The door closes behind Maria and the man asks: "And the money, did you bring the money?" At first she considers lying, maybe she could get away with saying that Juan had the money, yes, that she had paid the money to the man at the bar, directly to the coyote. "They've probably done this before, maybe they do this often, I don't want to do anything stupid."
Opening the purse, Maria doesn't find but the few dollars Cecilia earned earlier that night. Spilling out the contents on a table doesn't help either. She starts to try to explain, she can't say anything as she opens her mouth, she's afraid as she remembers the stories of some coyote killing a whole family when they didn't pay their fee. "Here"; the old man offers, taking the purse in his hands, he rips it open and finds about five thousand dollars. He counts out the five hundred due and hands her the rest. Grinning, he tells her: "Paid in full!" Maria watches in shock, she says nothing as he leads her to the back room.

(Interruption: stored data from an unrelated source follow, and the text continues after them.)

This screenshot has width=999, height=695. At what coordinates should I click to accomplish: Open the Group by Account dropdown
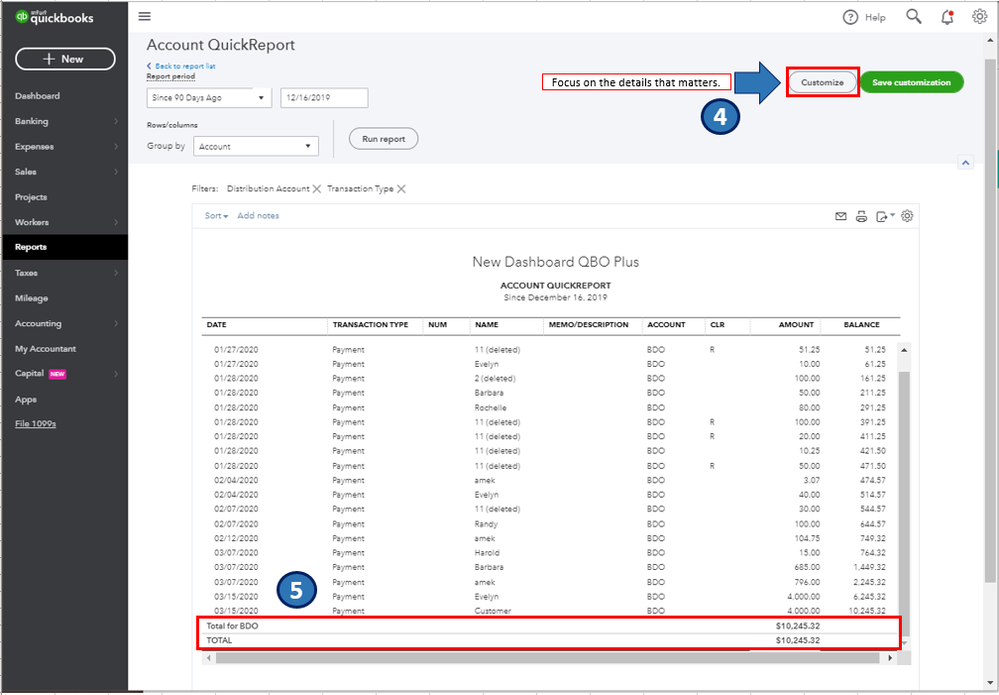point(255,146)
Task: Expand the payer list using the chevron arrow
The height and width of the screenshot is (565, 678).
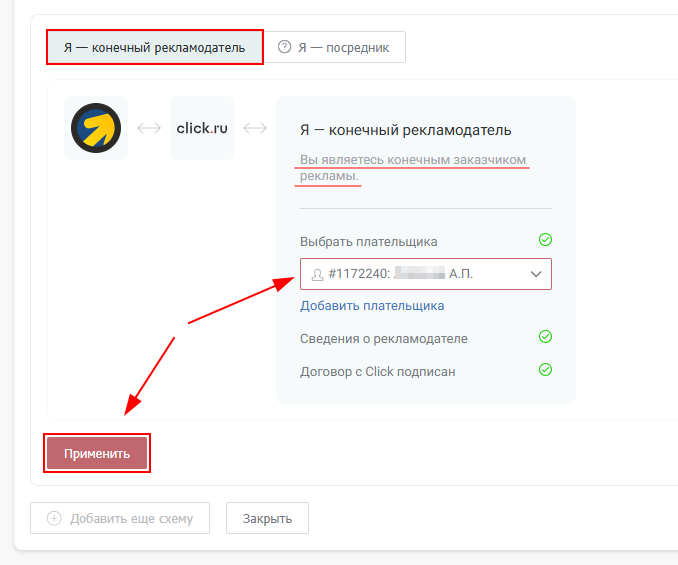Action: point(535,274)
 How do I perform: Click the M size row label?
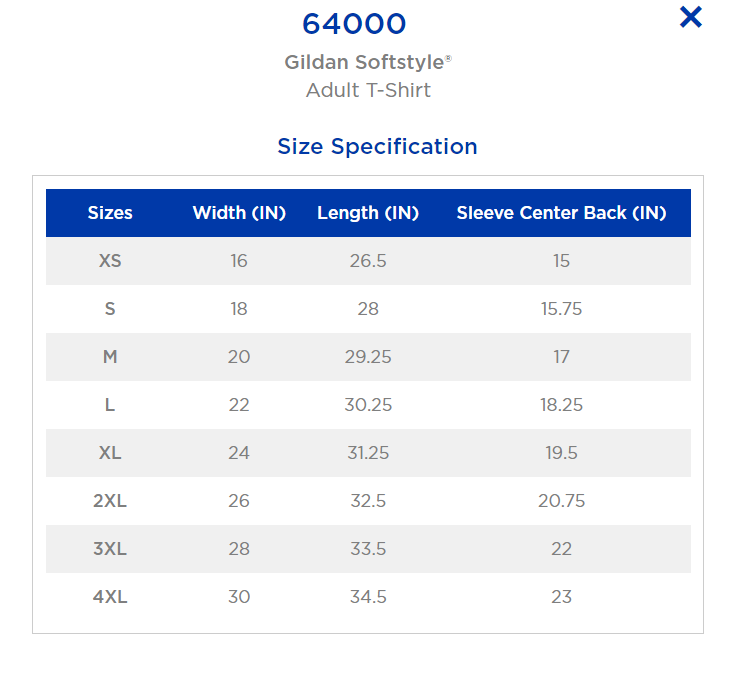pos(110,357)
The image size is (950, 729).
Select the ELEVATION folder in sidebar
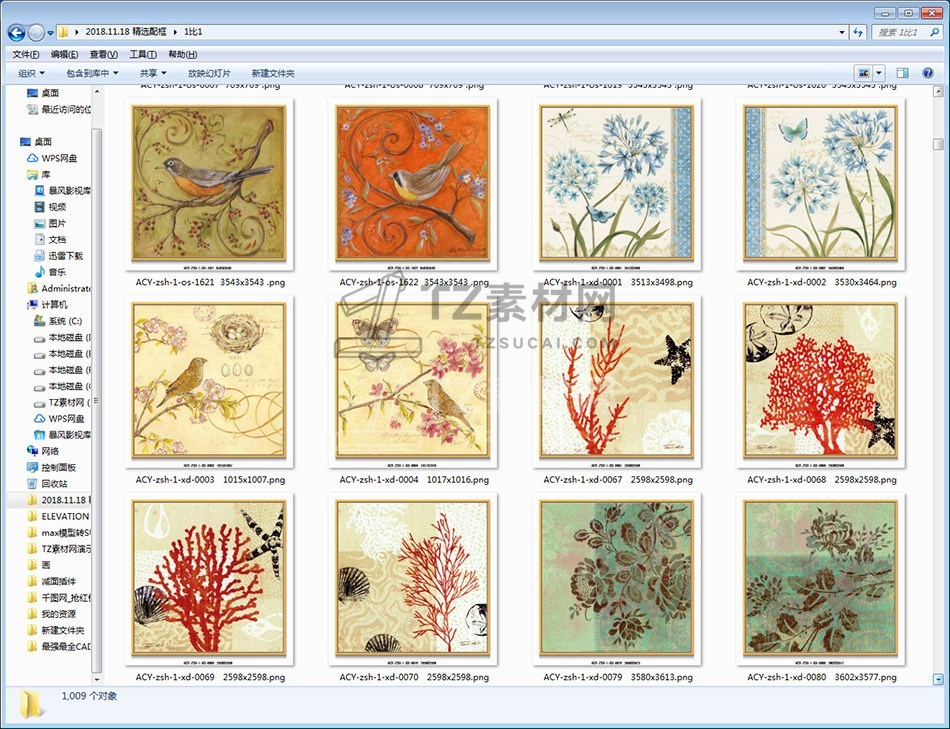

A corpse lays on the table, it's a woman, "a gringa": Maria thinks: "Nice to meet you Priscilla." The casket is on a kind of dolly/stand…it's a beautiful bronze box. "Her family must have spent a lot of money on it"; she thinks smugly: "What a waste!" The old man helps her, and in a few minutes…Maria is in the coffin. "Are you comfortable"; the old man asks. Maria nods her head; a little surprised how comfortable a casket can be. She pulls on the silk cloth and slams shut the lid with a loud thud and two distinct 'clicks.'
The old man shrugs his shoulders and goes upstairs to get a few hours sleep before the Americans come to take the casket across the border. Maria smiles remembering the words Juan uttered: "They never check." She smiles, thinking: "Stupid, lazy Americans." She falls asleep in the quiet comfortable darkness.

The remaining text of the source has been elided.